AASHTO/AWS D1.5:2025 · Table 12.6/12.7 · Fracture-Critical · H8

M270M HPS345W Preheat — H8, High HI, > 60 mm: 325°F

Fracture-critical preheat requirement for M270M HPS345W / M270 HPS50W at > 60 mm (> 2½ in) thickness with H8 hydrogen designation, per AASHTO/AWS D1.5:2025, the Bridge Welding Code.

Fracture-Critical Minimum Preheat & Interpass

325°F / 160°C

H8 hydrogen · > 2.8 kJ/mm heat input · > 60 mm (> 2½ in) thickness

AASHTO/AWS D1.5M/D1.5:2025 Table 12.6/12.7

H8 designation: consumable deposits ≤ 8 mL/100g diffusible hydrogen per AWS A4.3. Lower hydrogen = lower preheat requirement.

Reference tool.

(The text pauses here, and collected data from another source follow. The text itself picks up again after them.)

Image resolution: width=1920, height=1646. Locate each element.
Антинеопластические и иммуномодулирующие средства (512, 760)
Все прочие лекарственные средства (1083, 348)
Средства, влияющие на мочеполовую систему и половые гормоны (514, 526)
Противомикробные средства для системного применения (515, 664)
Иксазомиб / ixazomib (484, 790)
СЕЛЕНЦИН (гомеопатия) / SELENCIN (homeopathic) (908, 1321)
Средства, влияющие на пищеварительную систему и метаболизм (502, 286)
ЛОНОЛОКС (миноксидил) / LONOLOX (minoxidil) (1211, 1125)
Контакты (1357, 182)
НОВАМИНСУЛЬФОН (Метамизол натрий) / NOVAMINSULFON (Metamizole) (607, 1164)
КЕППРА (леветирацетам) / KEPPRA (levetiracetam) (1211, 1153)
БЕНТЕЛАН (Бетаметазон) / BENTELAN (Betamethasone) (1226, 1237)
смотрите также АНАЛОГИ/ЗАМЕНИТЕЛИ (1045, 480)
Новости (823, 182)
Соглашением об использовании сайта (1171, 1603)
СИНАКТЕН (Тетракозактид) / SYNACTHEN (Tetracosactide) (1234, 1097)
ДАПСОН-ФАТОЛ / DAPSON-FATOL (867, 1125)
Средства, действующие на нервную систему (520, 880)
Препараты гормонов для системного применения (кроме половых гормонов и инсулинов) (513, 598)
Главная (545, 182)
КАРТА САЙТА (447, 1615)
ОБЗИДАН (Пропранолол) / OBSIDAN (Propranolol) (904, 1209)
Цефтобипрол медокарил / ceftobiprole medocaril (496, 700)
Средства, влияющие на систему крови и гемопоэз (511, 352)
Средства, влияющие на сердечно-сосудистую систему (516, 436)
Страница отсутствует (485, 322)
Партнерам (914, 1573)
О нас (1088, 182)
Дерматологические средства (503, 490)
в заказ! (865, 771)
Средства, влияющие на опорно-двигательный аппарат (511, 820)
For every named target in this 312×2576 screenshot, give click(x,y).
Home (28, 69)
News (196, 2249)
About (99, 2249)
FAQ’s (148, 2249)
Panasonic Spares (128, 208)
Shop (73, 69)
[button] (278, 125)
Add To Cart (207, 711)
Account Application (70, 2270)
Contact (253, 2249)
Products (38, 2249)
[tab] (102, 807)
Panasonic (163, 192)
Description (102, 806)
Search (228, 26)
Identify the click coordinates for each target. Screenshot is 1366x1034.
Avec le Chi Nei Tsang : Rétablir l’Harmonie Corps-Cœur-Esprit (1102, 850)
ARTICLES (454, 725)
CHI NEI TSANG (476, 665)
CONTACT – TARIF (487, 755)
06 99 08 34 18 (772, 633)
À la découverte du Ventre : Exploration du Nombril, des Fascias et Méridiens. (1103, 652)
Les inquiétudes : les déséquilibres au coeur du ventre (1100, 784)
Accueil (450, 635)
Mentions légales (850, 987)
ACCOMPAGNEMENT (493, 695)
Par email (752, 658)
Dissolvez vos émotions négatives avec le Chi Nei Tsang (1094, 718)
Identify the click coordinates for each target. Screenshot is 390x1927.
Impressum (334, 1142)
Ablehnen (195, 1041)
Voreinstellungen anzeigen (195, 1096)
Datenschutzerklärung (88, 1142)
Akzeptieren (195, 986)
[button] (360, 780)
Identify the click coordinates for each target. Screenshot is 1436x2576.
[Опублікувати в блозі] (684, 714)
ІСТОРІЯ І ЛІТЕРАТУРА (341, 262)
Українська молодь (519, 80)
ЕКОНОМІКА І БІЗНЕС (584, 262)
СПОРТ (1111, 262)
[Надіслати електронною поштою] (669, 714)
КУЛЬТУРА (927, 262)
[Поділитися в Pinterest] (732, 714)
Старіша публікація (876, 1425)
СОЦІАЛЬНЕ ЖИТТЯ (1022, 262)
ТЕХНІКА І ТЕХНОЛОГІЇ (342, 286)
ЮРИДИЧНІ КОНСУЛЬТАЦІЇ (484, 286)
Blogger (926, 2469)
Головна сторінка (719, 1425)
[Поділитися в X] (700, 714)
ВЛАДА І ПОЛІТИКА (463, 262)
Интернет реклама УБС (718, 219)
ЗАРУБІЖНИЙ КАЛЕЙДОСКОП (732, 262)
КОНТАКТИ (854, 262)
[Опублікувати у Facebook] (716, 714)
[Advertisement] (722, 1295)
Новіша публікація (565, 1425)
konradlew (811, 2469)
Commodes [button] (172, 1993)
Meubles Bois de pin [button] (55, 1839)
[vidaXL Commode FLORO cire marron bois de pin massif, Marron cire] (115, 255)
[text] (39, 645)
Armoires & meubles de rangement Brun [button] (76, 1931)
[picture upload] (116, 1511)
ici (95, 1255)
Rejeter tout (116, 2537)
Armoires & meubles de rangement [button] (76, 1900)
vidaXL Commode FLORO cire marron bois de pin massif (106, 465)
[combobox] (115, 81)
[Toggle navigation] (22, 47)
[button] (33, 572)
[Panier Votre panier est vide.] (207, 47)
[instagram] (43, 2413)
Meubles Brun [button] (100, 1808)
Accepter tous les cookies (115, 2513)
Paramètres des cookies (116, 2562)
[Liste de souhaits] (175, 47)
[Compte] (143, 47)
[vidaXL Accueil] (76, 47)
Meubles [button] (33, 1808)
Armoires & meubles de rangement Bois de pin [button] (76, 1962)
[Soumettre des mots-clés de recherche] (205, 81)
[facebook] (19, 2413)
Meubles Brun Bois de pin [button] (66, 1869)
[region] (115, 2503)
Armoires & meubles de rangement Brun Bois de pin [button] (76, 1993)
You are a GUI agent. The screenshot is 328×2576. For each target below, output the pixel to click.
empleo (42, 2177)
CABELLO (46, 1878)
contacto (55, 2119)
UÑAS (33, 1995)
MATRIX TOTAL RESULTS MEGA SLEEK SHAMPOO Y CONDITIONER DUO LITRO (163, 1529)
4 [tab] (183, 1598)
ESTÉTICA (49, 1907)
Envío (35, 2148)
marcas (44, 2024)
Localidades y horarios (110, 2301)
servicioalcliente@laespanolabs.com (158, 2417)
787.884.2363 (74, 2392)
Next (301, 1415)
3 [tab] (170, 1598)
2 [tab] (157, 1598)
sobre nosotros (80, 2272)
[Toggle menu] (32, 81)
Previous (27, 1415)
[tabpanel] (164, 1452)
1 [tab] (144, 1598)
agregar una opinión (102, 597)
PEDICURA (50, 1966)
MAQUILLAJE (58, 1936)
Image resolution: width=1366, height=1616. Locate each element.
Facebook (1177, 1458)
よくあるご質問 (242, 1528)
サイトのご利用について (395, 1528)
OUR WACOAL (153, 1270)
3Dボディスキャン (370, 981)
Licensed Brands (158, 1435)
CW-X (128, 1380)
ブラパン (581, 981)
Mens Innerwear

Verify against project-applicable edition and Engineer-approved WPS.

AASHTO M270 Standard Grades

M270M HPS345W / M270 HPS50W

AASHTO M270M HPS345W (M270 HPS50W) is a high-performance weathering bridge steel with enhanced weldability through controlled chemistry — 0.11% max carbon, 0.006% max sulfur with calcium treatment for inclusion shape control. Developed under FHWA-funded research to eliminate the lamellar tearing and inconsistent toughness problems of earlier weathering steel bridge designs. The lower carbon equivalent compared to conventional Gr.345W reduces cracking sensitivity at flange splices. NFC preheat per Table 6.3 Group 1; FC per Tables 12.6/12.7.

Why This Preheat

Understanding the FC Preheat for M270M HPS345W / M270 HPS50W

High-performance weathering 345 MPa steel with enhanced weldability. Under D1.5 fracture-critical requirements (Clause 12), the combination of H8 hydrogen designation and this heat input band requires 325°F minimum preheat at > 60 mm (> 2½ in). Lower hydrogen levels (H4 < H8 < H16) allow lower preheat because less hydrogen enters the weld deposit. Similarly, higher heat input reduces preheat requirements because slower cooling rates give hydrogen more time to diffuse out.

Bridge Applications

Where M270M HPS345W / M270 HPS50W Is Used

Preferred over conventional Gr.345W for new unpainted bridge construction. The HPS designation indicates FHWA-developed chemistry with 0.11% max carbon and controlled sulfur for enhanced weldability and lamellar tearing resistance. Flange splice CJP welds benefit from the lower carbon equivalent, reducing reject rates during cold-weather bridge fabrication. Material cost premium over standard Gr.345W is typically 15–25% per ton but eliminates weldability-related rework.

H8 Consumables

H8 Hydrogen Control for M270M HPS345W / M270 HPS50W

HPS345W (HPS50W) with H8 is common practice where the HPS weldability advantage partially compensates for the higher hydrogen level. The controlled chemistry means HPS345W at H8 often has lower total cracking susceptibility than conventional 345W at H4 — illustrating how base metal chemistry and hydrogen control interact.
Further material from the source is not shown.